**Exercise aim:**
Starting at the first line of the data below, write out each line exactly until you reach the line containing "This screenshot has width=1130, height=762.", and include that line too.

Dataset items:
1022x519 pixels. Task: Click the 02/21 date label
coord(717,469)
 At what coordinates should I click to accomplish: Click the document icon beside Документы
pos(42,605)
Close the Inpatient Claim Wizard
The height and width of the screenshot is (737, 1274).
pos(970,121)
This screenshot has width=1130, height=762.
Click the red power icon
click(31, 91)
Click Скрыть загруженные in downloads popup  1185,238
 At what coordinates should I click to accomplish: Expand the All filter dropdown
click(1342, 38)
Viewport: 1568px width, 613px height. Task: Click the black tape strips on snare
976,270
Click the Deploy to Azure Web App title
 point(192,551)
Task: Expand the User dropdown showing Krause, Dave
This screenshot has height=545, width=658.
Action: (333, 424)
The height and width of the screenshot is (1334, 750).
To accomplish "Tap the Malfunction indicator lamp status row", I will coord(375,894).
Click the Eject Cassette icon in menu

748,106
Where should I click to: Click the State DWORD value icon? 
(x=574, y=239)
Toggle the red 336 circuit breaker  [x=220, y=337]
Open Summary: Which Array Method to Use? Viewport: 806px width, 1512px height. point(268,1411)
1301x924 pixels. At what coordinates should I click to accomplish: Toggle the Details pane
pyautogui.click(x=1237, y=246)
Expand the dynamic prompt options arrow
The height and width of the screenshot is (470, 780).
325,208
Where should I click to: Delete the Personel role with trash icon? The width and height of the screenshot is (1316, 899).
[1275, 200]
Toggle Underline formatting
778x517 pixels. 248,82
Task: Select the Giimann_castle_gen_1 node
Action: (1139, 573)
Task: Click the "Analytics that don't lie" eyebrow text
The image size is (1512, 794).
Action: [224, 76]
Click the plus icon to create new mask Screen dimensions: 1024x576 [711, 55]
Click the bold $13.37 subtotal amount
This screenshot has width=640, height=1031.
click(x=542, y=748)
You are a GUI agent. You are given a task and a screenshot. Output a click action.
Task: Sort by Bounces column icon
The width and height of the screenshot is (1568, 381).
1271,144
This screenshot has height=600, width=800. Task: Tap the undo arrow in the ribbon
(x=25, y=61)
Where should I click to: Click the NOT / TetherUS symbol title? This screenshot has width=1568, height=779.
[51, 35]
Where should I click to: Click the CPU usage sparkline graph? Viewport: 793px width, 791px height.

**Solution to this problem:**
1022x519 pixels. Task: Click the 02/21 date label
coord(717,469)
 At what coordinates should I click to accomplish: Click the document icon beside Документы
pos(42,605)
Close the Inpatient Claim Wizard
The height and width of the screenshot is (737, 1274).
pos(970,121)
This screenshot has width=1130, height=762.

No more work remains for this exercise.